Step 4: Test final model on a new set of data
Even though our model seems to perform really well, this is almost always true on a training dataset (the model is optimized for that after all). To really get a sense of whether these particular combinations of taxa are informative for predicting IBD status, we need to apply our model to a totally new dataset. In this case, we will try predicting IBD status with the same model (same parameters, same final fit decision trees) on a new, independent dataset - the samples from the MGH study site.

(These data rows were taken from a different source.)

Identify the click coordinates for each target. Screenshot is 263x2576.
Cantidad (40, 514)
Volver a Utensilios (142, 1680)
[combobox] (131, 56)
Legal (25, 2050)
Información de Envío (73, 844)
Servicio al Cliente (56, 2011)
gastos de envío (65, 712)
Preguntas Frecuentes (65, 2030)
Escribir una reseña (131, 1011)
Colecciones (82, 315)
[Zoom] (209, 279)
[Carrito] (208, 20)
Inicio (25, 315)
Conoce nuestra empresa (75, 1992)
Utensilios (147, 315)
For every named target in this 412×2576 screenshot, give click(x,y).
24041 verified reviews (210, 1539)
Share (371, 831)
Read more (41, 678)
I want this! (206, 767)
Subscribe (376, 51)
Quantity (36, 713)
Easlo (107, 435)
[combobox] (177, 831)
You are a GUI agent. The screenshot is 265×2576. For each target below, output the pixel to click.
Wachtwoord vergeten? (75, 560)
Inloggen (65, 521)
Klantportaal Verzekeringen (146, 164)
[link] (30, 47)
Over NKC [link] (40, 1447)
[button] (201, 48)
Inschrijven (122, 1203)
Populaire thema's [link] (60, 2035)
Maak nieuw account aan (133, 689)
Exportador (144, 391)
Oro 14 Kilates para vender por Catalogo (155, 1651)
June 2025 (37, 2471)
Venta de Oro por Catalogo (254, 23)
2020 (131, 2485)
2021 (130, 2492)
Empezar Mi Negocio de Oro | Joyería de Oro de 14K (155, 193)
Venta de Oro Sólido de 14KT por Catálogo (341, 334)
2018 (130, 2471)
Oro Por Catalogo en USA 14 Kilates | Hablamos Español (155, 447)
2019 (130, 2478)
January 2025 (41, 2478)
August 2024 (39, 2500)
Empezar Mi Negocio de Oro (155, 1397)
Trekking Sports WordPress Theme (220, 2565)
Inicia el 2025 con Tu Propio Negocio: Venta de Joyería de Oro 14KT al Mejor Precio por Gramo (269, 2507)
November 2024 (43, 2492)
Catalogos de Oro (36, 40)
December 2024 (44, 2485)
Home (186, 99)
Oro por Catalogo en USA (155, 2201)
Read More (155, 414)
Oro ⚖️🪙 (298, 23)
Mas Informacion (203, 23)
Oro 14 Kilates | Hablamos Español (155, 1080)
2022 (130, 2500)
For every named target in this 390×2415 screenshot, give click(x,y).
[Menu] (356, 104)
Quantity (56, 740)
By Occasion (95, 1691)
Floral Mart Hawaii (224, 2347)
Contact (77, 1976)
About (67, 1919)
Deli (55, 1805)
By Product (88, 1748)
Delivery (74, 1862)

metadata_mgh <- read_tsv("data/subject_metadata_MGH.tsv")
taxa_mgh <- read_tsv("data/taxa_profile_MGH.tsv") %>% pivot_longer(names_to = "SampleID", cols = -Feature) %>% pivot_wider(names_from = "Feature") %>% left_join(select(metadata_mgh, SampleID, diagnosis), by = "SampleID")
colnames(taxa_mgh) <- gsub("|", "_", colnames(taxa_mgh), fixed = T) %>% gsub(pattern = "]", replacement = "", fixed = T) %>% gsub(pattern = "[", replacement = "", fixed = T)
taxa_mgh <- mutate(taxa_mgh, diagnosis = factor(ifelse(diagnosis == "nonIBD", "nonIBD", "IBD"), levels = c("IBD", "nonIBD")))
taxa_mgh <- taxa_mgh %>% bind_cols(
predict(final_rf, new_data = taxa_mgh),
predict(final_rf, new_data = taxa_mgh, type = "prob"))
roc_curve(taxa_mgh, truth = diagnosis, .pred_IBD) %>% autoplot()
roc_auc(taxa_mgh, truth = diagnosis, .pred_IBD)
taxa_mgh %>% conf_mat(truth = diagnosis, .pred_class)
taxa_mgh %>% summarize(Accuracy = sum(diagnosis == .pred_class)/length(diagnosis))
Try this with another data type: Does the metabolite data predict disease subtype more accurately than the taxonomic data? What about both datasets together, and/or some of the additional metadata such as sex and age?
Try another formulation of the problem: what about a multi-class classifier to distinguish UC, CD, and nonIBD?
How well do you think a model would perform based solely on the 10 or 15 most important taxa?
Do you think this training-testing setup was a good approach to prevent overfitting and over-interpretation? How could we refine this strategy?
Do you think the random forest algorithm is a good choice of classification tool for this dataset? Why or why not? Look into support vector machines and elastic net logistic regression as alternative approaches.